Incorporating Copying Mechanism in Sequence-to-Sequence Learning
Jiatao Gu
and
Zhengdong Lu
and
Hang Li
and
Victor O. K. Li
arXiv e-Print archive - 2016 via Local arXiv
Keywords:
cs.CL, cs.AI, cs.LG, cs.NE
First published: 2016/03/21 (8 years ago) Abstract: We address an important problem in sequence-to-sequence (Seq2Seq) learning
referred to as copying, in which certain segments in the input sequence are
selectively replicated in the output sequence. A similar phenomenon is
observable in human language communication. For example, humans tend to repeat
entity names or even long phrases in conversation. The challenge with regard to
copying in Seq2Seq is that new machinery is needed to decide when to perform
the operation. In this paper, we incorporate copying into neural network-based
Seq2Seq learning and propose a new model called CopyNet with encoder-decoder
structure. CopyNet can nicely integrate the regular way of word generation in
the decoder with the new copying mechanism which can choose sub-sequences in
the input sequence and put them at proper places in the output sequence. Our
empirical study on both synthetic data sets and real world data sets
demonstrates the efficacy of CopyNet. For example, CopyNet can outperform
regular RNN-based model with remarkable margins on text summarization tasks.

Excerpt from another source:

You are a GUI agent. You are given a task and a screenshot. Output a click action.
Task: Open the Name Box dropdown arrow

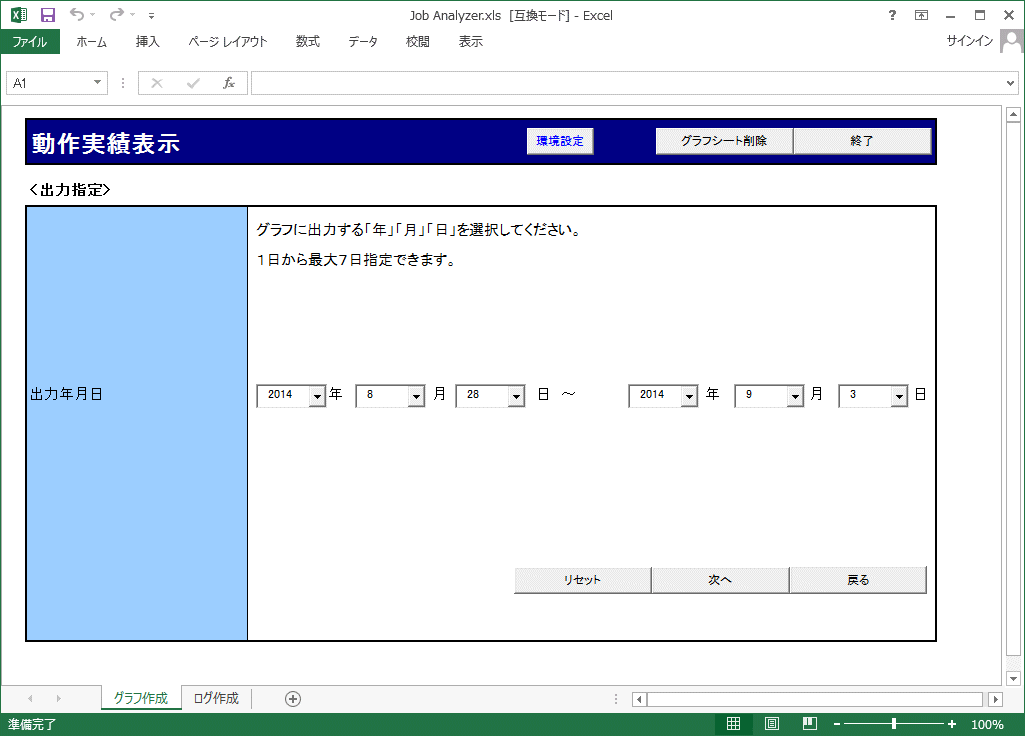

TLDR; The authors introduce CopyNet, a variation on the seq2seq that incorporates a "copying mechanism". With this mechanism, the effective vocabulary is the union of the standard vocab and the words in the current source sentence. CopyNet predicts words based on a mixed probability of the standard attention mechanism and a new copy mechanism. The authors show empirically that on toy and summarization tasks CopNet behaves as expected: The decoder is dominated by copy mode when it tries to replicate something from the source.